▶ **YOUR GOAL**
Throughout the listing below, show every line in which "left" occurs.

▶ **EXTRACTED MATERIAL**

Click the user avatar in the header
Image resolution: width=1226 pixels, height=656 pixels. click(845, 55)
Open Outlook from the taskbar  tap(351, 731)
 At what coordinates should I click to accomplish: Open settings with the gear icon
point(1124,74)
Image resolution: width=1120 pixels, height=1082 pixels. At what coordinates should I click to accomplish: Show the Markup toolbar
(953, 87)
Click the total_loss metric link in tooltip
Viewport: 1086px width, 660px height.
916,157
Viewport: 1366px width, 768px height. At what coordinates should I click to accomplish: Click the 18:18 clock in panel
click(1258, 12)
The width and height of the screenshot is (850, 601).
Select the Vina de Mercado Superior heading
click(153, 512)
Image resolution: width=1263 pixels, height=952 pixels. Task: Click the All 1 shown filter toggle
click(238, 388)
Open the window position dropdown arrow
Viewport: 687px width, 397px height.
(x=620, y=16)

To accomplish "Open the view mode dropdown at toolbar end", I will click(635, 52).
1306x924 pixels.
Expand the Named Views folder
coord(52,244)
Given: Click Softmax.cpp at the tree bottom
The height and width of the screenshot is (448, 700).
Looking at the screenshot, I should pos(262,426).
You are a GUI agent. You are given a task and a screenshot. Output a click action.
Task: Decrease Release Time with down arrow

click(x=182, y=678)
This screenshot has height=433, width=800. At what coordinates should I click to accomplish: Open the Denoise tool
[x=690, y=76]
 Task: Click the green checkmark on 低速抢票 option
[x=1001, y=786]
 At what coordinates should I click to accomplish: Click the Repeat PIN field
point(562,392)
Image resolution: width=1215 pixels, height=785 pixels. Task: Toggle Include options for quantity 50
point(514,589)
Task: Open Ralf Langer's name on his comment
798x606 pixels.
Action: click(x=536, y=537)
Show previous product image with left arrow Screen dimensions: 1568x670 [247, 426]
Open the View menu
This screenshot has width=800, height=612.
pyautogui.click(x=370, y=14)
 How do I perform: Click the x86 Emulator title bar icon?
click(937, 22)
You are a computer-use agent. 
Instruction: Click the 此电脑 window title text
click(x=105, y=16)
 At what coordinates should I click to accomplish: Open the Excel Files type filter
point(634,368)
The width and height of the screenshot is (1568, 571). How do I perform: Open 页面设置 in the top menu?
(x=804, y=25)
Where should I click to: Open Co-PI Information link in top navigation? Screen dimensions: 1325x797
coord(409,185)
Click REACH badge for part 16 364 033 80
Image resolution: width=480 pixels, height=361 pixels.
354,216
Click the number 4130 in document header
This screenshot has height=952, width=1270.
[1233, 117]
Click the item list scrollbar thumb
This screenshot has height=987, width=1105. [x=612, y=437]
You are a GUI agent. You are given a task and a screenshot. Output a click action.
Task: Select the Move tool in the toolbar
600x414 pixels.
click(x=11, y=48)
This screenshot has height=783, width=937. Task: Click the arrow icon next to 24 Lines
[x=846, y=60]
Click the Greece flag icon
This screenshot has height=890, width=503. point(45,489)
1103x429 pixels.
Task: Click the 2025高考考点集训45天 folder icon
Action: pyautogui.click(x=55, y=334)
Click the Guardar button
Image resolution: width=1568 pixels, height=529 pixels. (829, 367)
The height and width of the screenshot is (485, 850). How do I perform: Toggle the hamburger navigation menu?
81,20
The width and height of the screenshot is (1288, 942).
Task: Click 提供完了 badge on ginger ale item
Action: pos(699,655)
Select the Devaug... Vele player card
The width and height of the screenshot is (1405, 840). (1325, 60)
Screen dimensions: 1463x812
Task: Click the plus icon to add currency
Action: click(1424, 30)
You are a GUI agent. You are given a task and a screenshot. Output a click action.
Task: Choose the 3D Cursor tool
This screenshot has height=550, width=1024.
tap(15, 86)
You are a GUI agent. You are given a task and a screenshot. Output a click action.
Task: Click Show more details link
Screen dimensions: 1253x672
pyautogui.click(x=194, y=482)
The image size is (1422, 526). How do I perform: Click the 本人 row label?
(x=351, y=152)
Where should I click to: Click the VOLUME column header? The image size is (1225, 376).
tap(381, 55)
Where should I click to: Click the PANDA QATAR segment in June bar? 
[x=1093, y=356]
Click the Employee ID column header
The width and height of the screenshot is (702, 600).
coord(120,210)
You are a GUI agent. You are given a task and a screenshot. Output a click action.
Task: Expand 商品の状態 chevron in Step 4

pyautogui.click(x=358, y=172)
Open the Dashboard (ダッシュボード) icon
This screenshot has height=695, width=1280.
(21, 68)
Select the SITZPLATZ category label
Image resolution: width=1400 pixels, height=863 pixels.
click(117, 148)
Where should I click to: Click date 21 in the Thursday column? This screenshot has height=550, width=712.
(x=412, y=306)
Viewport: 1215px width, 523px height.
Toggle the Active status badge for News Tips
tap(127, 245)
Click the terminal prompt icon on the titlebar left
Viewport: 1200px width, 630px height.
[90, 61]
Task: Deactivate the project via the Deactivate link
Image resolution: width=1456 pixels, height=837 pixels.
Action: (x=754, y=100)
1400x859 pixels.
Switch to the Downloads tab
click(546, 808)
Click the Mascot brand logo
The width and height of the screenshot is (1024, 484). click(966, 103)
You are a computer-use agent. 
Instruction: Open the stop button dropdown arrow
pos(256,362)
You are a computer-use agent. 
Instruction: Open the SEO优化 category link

▶ **ANSWER SECTION**
Show previous product image with left arrow Screen dimensions: 1568x670 [247, 426]
Click the terminal prompt icon on the titlebar left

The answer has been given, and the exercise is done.